Por fin, acierta al negar «rotundamente, que el conocimiento esté en internet. En internet lo que hay es un batiburrillo de informaciones polícromas en las que la verdad se mezcla con la mentira y el prejuicio, el rigor con la ocurrencia, la alabanza con el insulto, la ciencia con la pseudociencia, etc. Lo que tiene valor hoy no es la información en sí misma, sino la capacidad para convertirla en conocimiento. Para ello se necesitan, al menos, dos cosas: atención y conocimientos». Pero olvida que, precisamente, quizá la mayor de las catástrofes que han producido las pantallas en toda esa tropa generacional de los mal llamados nativos digitales es una profunda crisis de atención y, por tanto, de una enorme dificultad de acceso a la memoria y al conocimiento.

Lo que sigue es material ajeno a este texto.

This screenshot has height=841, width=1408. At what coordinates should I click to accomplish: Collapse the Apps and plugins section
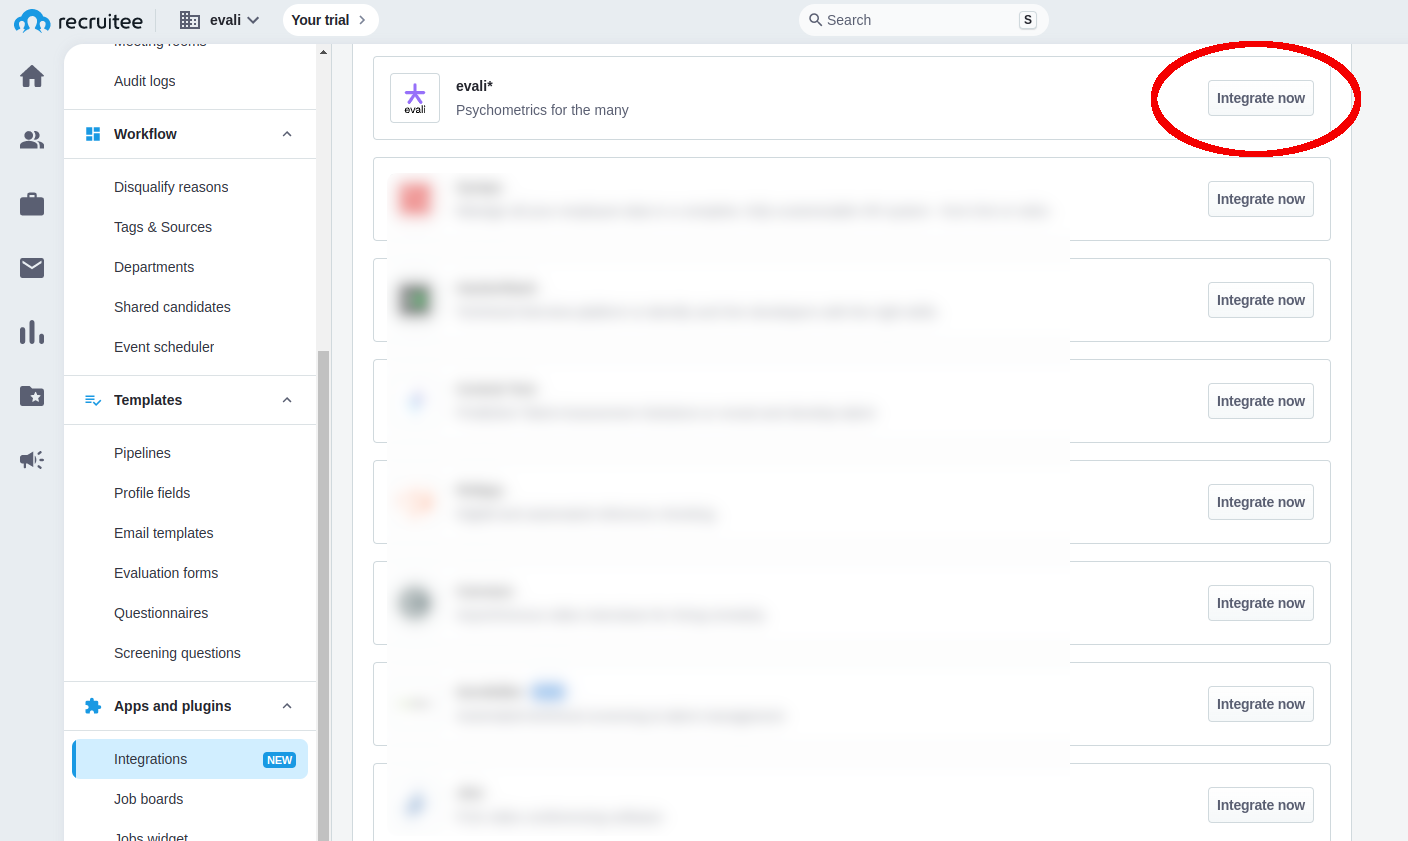[x=287, y=706]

Las pantallas, los dispositivos, las redes, … son un problema social de primera magnitud como le corroborarán prácticamente todos los maestros y muchísimos padres con los que por su trabajo pueda estar en contacto, y la crítica que generan no son una manifestación de buen tono, sino la manifestación de una honda preocupación educativa que busca la manera de afrontarlas.
Referencias
Elogio a las redes y de los ojos de Aurora, Gregorio Luri en The Objetive
No es oro todo lo que reluce en las admirables cimas tecnológicas alcanzadas en nuestros días. Este artículo señala concretamente algunos de sus lados oscuros y sus consecuencias. Los aspectos positivos ya están reconocidos y no son perniciosos, por lo cual no es preciso ponderarlos, en cambio, es una tarea encomiable y necesaria identificar y señalar las facetas negativas del funcionamiento de las redes, para que toda la sociedad tome conciencia de que está jugando con fuego alegremente, y así, desde las Leyes Educativas hasta el Ordenamiento Jurídico, todos trabajen -trabajemos- para neutralizar consecuencias negativas, con el mismo susto y sentido de urgencia con que actuamos ante una patológica pandémica.